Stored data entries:
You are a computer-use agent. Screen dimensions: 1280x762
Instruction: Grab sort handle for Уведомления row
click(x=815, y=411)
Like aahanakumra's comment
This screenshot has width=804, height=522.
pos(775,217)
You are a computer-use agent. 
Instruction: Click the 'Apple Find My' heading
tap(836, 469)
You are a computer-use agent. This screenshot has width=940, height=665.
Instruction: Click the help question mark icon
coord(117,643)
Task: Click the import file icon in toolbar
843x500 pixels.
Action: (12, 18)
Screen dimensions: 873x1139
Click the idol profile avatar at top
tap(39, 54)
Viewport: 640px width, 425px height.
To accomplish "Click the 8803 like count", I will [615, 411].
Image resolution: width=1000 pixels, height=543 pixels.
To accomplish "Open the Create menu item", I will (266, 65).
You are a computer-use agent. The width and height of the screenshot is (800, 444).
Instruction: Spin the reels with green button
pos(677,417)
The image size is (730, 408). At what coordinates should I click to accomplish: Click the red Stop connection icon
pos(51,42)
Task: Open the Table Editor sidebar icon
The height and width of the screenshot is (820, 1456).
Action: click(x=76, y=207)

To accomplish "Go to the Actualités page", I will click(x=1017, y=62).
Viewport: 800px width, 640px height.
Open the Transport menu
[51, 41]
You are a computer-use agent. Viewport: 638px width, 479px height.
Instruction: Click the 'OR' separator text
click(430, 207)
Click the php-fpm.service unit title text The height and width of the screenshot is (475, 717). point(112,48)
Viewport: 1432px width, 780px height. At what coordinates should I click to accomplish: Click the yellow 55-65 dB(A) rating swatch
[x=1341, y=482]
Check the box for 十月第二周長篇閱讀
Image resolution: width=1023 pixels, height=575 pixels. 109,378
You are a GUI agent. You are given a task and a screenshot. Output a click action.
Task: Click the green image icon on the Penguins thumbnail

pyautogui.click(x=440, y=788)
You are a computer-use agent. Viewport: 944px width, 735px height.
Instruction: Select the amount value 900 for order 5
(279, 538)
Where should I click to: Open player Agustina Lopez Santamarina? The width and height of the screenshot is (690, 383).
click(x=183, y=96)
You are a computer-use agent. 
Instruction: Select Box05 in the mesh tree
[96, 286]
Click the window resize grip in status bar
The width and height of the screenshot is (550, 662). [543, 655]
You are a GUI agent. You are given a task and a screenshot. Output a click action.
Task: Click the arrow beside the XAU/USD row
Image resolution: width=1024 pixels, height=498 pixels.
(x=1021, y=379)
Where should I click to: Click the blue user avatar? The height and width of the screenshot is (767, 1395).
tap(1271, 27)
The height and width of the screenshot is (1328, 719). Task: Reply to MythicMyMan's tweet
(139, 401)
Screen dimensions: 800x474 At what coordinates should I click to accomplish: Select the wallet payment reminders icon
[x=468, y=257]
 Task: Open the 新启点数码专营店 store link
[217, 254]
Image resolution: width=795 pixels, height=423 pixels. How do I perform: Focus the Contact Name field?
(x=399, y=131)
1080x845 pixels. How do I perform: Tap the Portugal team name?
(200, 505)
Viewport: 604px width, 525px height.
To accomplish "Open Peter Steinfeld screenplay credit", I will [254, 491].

What this task involves: Reproduce all records exactly, without omissions.

Exercise answer:
You are a computer-use agent. Screen dimensions: 1280x762
Instruction: Grab sort handle for Уведомления row
click(x=815, y=411)
Like aahanakumra's comment
This screenshot has width=804, height=522.
pos(775,217)
You are a computer-use agent. 
Instruction: Click the 'Apple Find My' heading
tap(836, 469)
You are a computer-use agent. This screenshot has width=940, height=665.
Instruction: Click the help question mark icon
coord(117,643)
Task: Click the import file icon in toolbar
843x500 pixels.
Action: (12, 18)
Screen dimensions: 873x1139
Click the idol profile avatar at top
tap(39, 54)
Viewport: 640px width, 425px height.
To accomplish "Click the 8803 like count", I will [615, 411].
Image resolution: width=1000 pixels, height=543 pixels.
To accomplish "Open the Create menu item", I will (266, 65).
You are a computer-use agent. The width and height of the screenshot is (800, 444).
Instruction: Spin the reels with green button
pos(677,417)
The image size is (730, 408). At what coordinates should I click to accomplish: Click the red Stop connection icon
pos(51,42)
Task: Open the Table Editor sidebar icon
The height and width of the screenshot is (820, 1456).
Action: click(x=76, y=207)

To accomplish "Go to the Actualités page", I will click(x=1017, y=62).
Viewport: 800px width, 640px height.
Open the Transport menu
[51, 41]
You are a computer-use agent. Viewport: 638px width, 479px height.
Instruction: Click the 'OR' separator text
click(430, 207)
Click the php-fpm.service unit title text The height and width of the screenshot is (475, 717). point(112,48)
Viewport: 1432px width, 780px height. At what coordinates should I click to accomplish: Click the yellow 55-65 dB(A) rating swatch
[x=1341, y=482]
Check the box for 十月第二周長篇閱讀
Image resolution: width=1023 pixels, height=575 pixels. 109,378
You are a GUI agent. You are given a task and a screenshot. Output a click action.
Task: Click the green image icon on the Penguins thumbnail

pyautogui.click(x=440, y=788)
You are a computer-use agent. Viewport: 944px width, 735px height.
Instruction: Select the amount value 900 for order 5
(279, 538)
Where should I click to: Open player Agustina Lopez Santamarina? The width and height of the screenshot is (690, 383).
click(x=183, y=96)
You are a computer-use agent. 
Instruction: Select Box05 in the mesh tree
[96, 286]
Click the window resize grip in status bar
The width and height of the screenshot is (550, 662). [543, 655]
You are a GUI agent. You are given a task and a screenshot. Output a click action.
Task: Click the arrow beside the XAU/USD row
Image resolution: width=1024 pixels, height=498 pixels.
(x=1021, y=379)
Where should I click to: Click the blue user avatar? The height and width of the screenshot is (767, 1395).
tap(1271, 27)
The height and width of the screenshot is (1328, 719). Task: Reply to MythicMyMan's tweet
(139, 401)
Screen dimensions: 800x474 At what coordinates should I click to accomplish: Select the wallet payment reminders icon
[x=468, y=257]
 Task: Open the 新启点数码专营店 store link
[217, 254]
Image resolution: width=795 pixels, height=423 pixels. How do I perform: Focus the Contact Name field?
(x=399, y=131)
1080x845 pixels. How do I perform: Tap the Portugal team name?
(200, 505)
Viewport: 604px width, 525px height.
To accomplish "Open Peter Steinfeld screenplay credit", I will [254, 491].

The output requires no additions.